Kryovulkanismus
Eisvulkane, die statt Lava Wasser, Ammoniak oder Methan ausspucken, ein Phänomen auf Enceladus, Triton und Europa.
Was ist Kryovulkanismus?
Eisvulkane, die statt Lava Wasser, Ammoniak oder Methan ausspucken, ein Phänomen auf Enceladus, Triton und Europa.
Kryovulkanismus ist das kalte Pendant zum irdischen Vulkanismus: Statt geschmolzenem Gestein wird flüssiges oder gasförmiges Wasser, Ammoniak oder Methan an die Oberfläche befördert, wo es sofort gefriert. Die spektakulärsten Beispiele sind die Eisgeysire von Enceladus, die aus vier großen Spalten (Tiger Stripes) am Südpol bis zu 250 kg Material pro Sekunde ins All schleudern und Saturns E-Ring speisen.
Auf Triton fotografierte Voyager 2 etwa 50 dunkle Plumes am Südpol, Stickstoff-Geysire, die Material 8 km hoch in die dünne Atmosphäre schießen.

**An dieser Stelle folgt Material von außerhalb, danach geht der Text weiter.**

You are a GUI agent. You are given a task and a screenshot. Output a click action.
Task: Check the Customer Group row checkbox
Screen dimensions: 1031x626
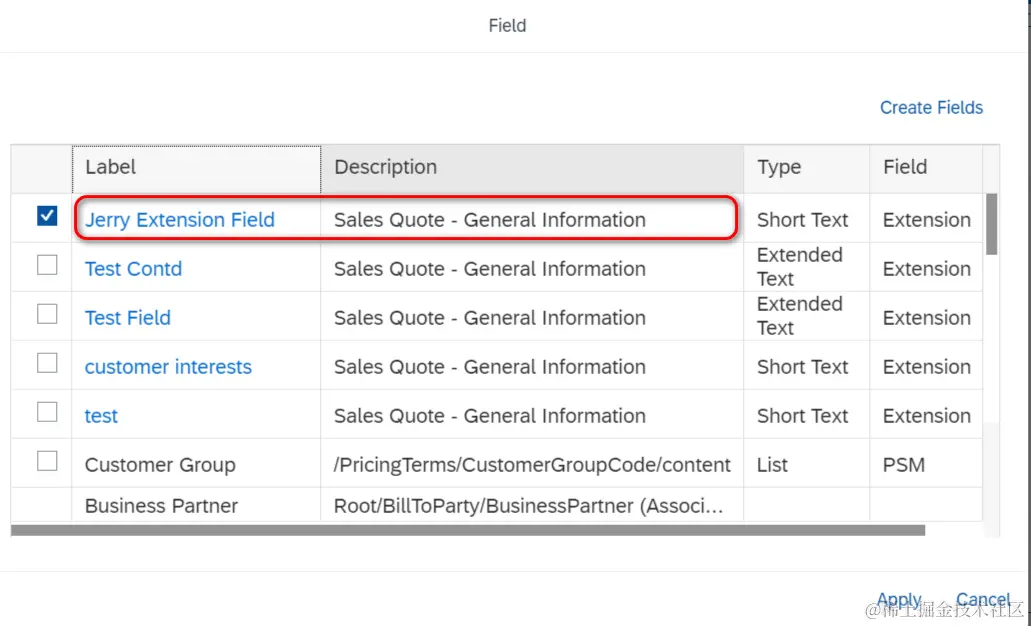[47, 461]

Auf Titan deuten Cassini-Radardaten auf kryovulkanische Strukturen hin, die möglicherweise Wasser-Ammoniak-Gemisch aus dem Inneren an die Oberfläche bringen.

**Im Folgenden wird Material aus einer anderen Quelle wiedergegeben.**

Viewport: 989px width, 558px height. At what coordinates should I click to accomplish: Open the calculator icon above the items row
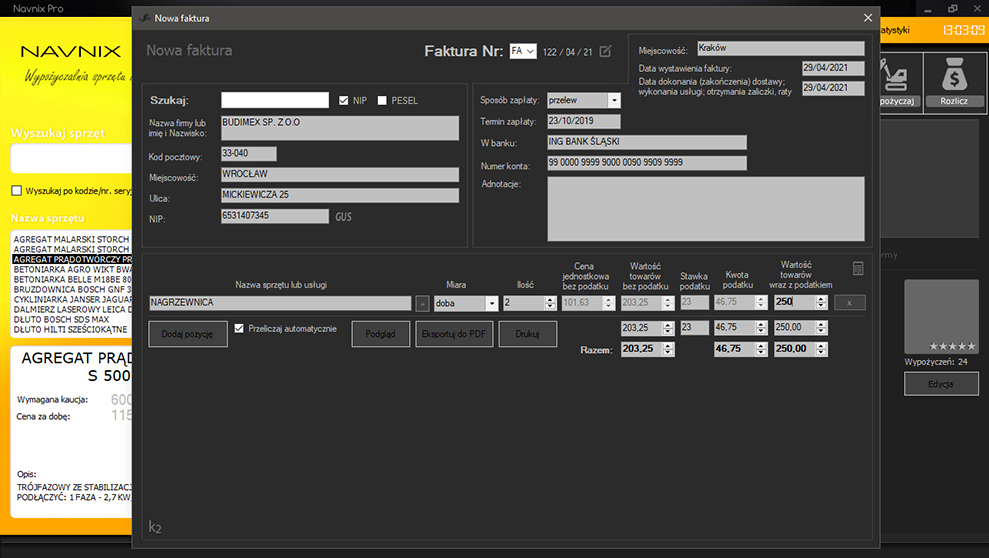coord(858,269)
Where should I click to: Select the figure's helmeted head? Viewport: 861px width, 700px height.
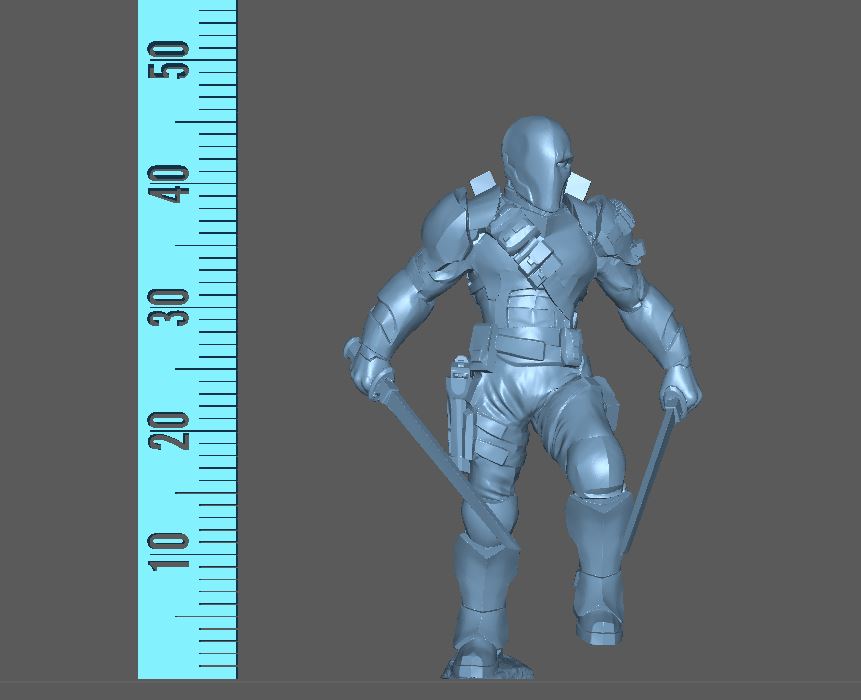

Der Antrieb hinter Kryovulkanismus sind Gezeitenkräfte: Jupiter und Saturn kneten ihre Monde, die innere Reibung erzeugt Wärme, schmilzt Eis und baut Druck auf, der sich in Eruptionen entlädt. Für die Astrobiologie sind kryovulkanische Plumes ein Geschenk, sie bringen Material aus den subglazialen Ozeanen direkt an die Oberfläche, wo Sonden es analysieren können, ohne durch kilometerdickes Eis bohren zu müssen.
In Kim Stanley Robinsons 2312 (2012) sind Kryovulkane auf verschiedenen Monden aktive geologische Kräfte, die die Kolonisierung beeinflussen.